***** Material shown

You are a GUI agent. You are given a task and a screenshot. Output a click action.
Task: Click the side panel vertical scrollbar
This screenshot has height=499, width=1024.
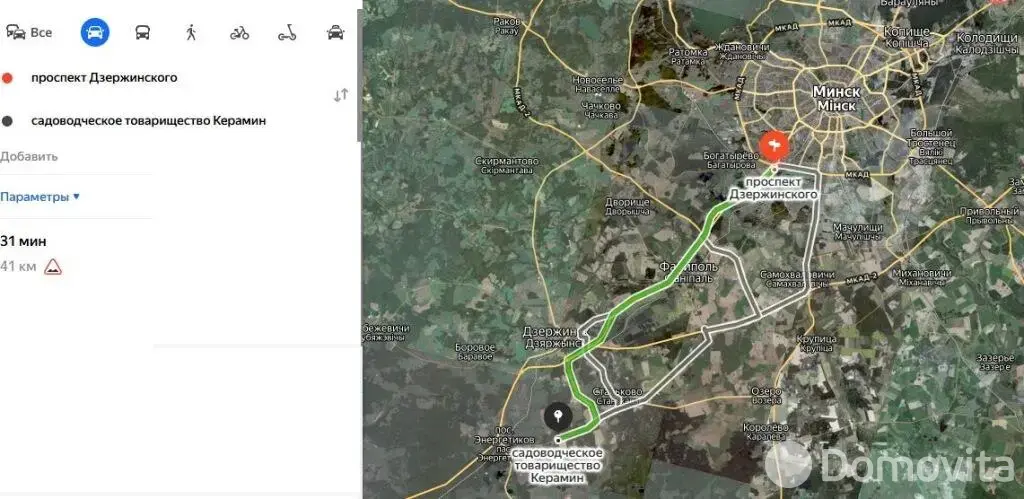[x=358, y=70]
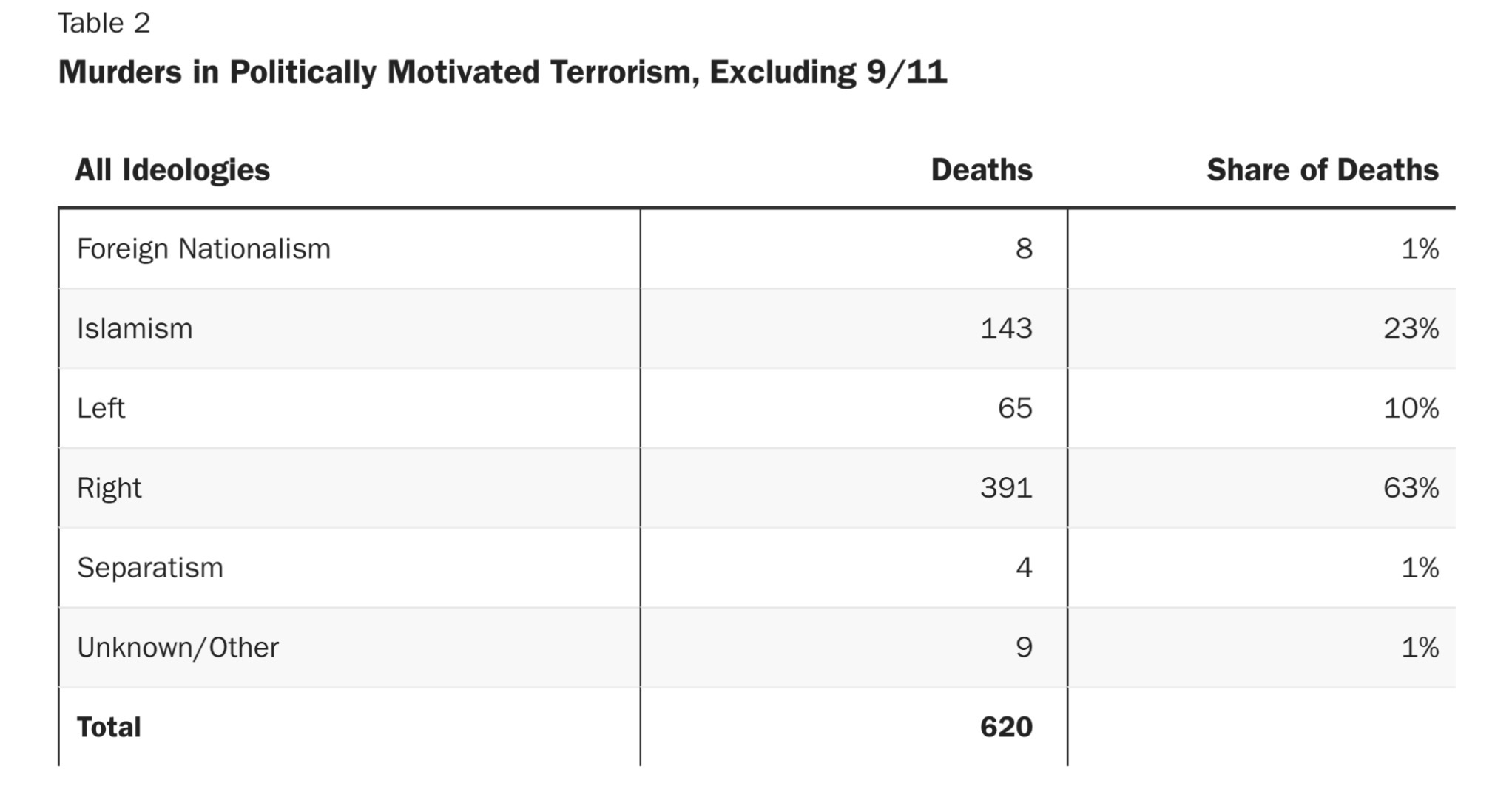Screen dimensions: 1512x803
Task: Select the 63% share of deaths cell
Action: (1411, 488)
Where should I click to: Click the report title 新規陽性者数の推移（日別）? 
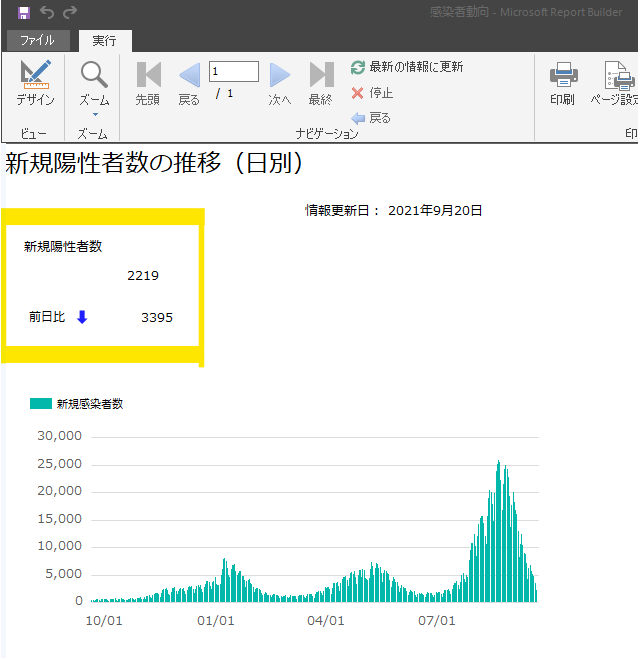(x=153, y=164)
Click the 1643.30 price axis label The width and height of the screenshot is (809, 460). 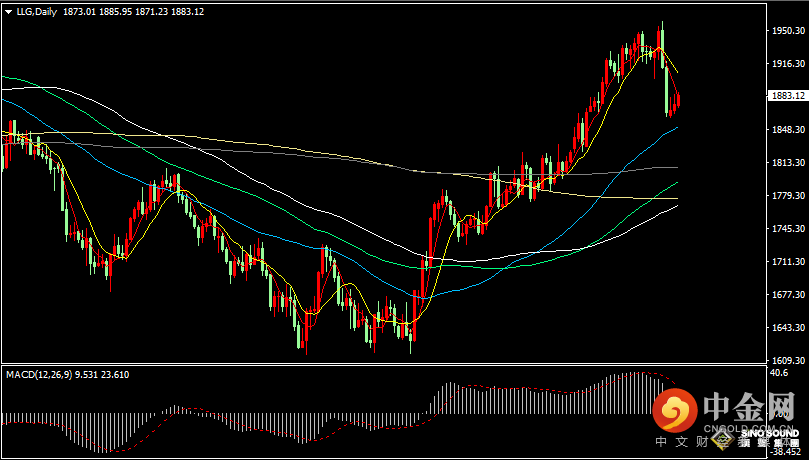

**********
***** Material shown

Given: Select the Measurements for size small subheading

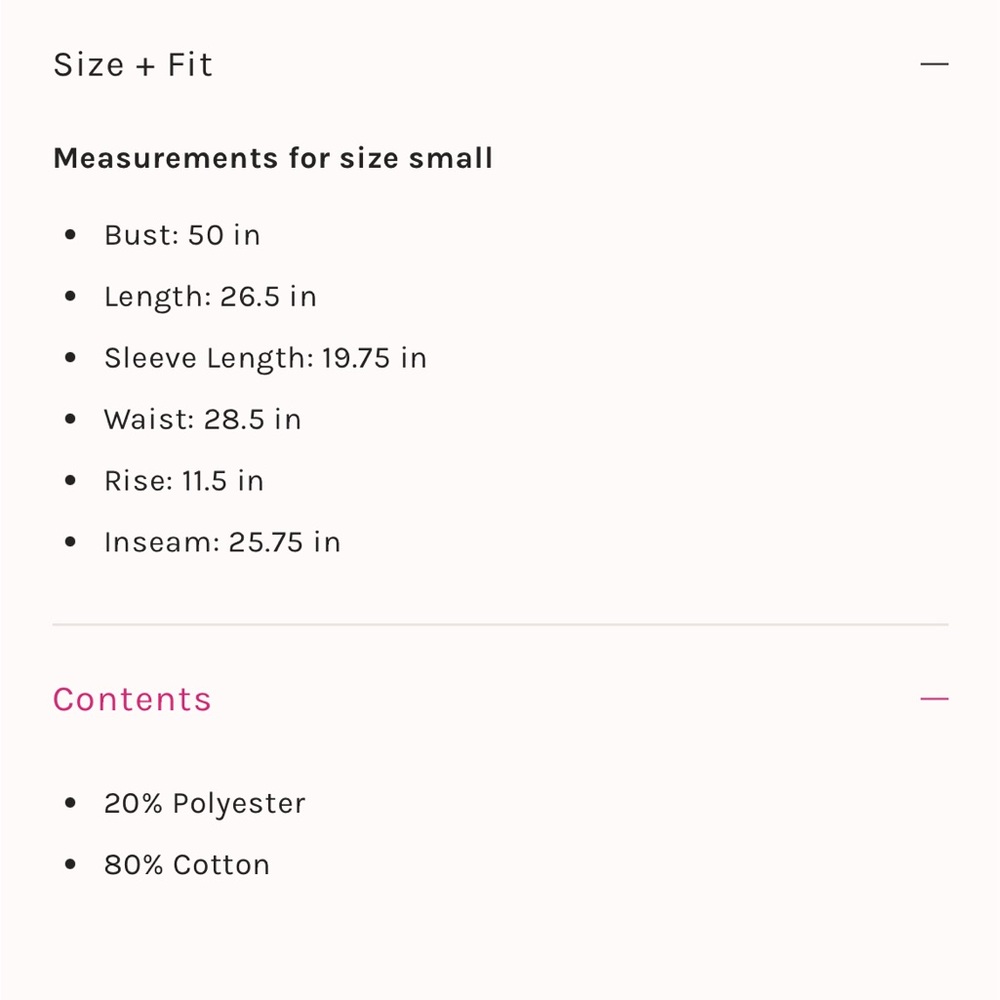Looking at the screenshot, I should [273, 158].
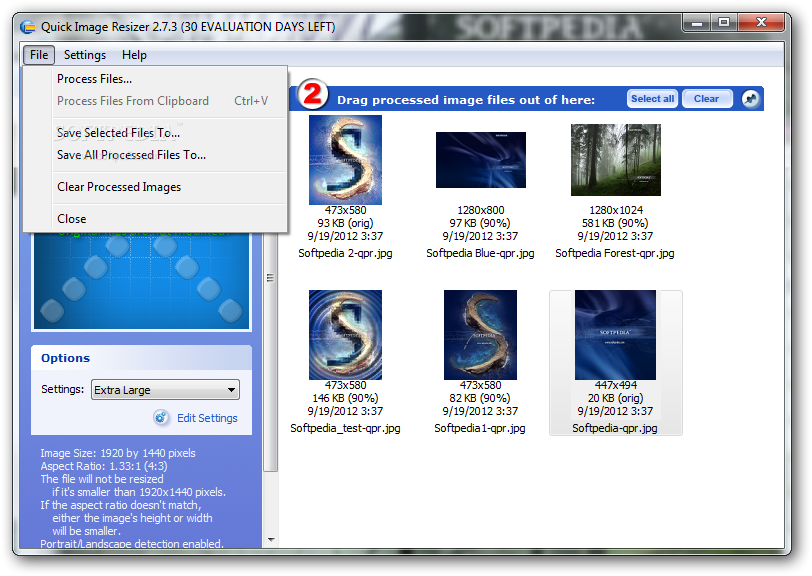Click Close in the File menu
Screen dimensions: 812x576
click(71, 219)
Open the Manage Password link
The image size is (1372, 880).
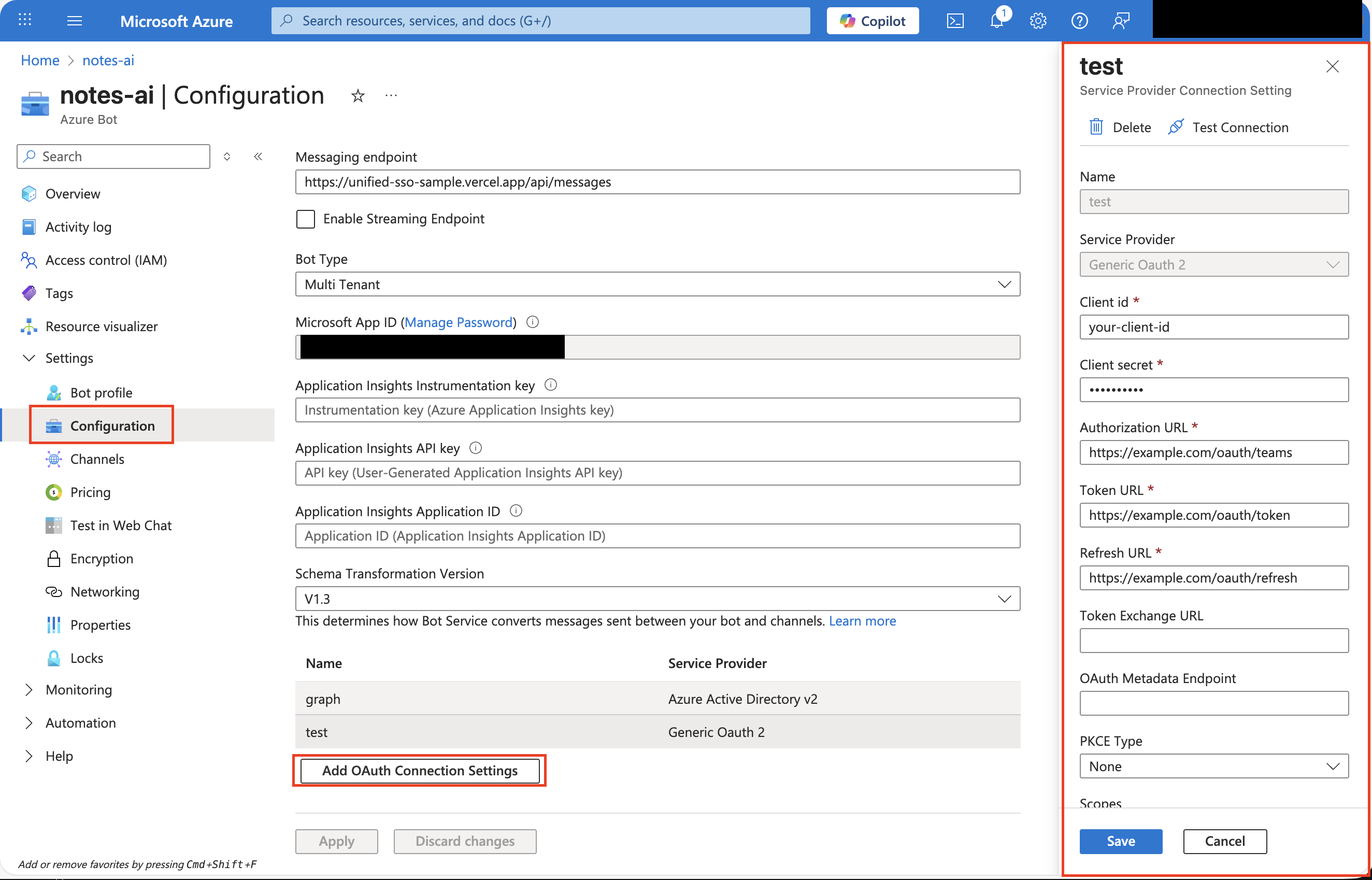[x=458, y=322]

**********

What is needed: Lay out the listing from the line containing "You are a GUI" through the line containing "Click the 1643.30" as a numbered list, skipping blank lines. Leave the pictures out.

Written reply:
1. You are a GUI agent. You are given a task and a screenshot. Output a click action.
2. Task: Click the side panel vertical scrollbar
3. This screenshot has height=499, width=1024.
4. [x=358, y=70]
5. Screen dimensions: 1512x803
6. Task: Select the 63% share of deaths cell
7. Action: (1411, 488)
8. Where should I click to: Click the report title 新規陽性者数の推移（日別）? 
9. (x=153, y=164)
10. Click the 1643.30 price axis label The width and height of the screenshot is (809, 460). 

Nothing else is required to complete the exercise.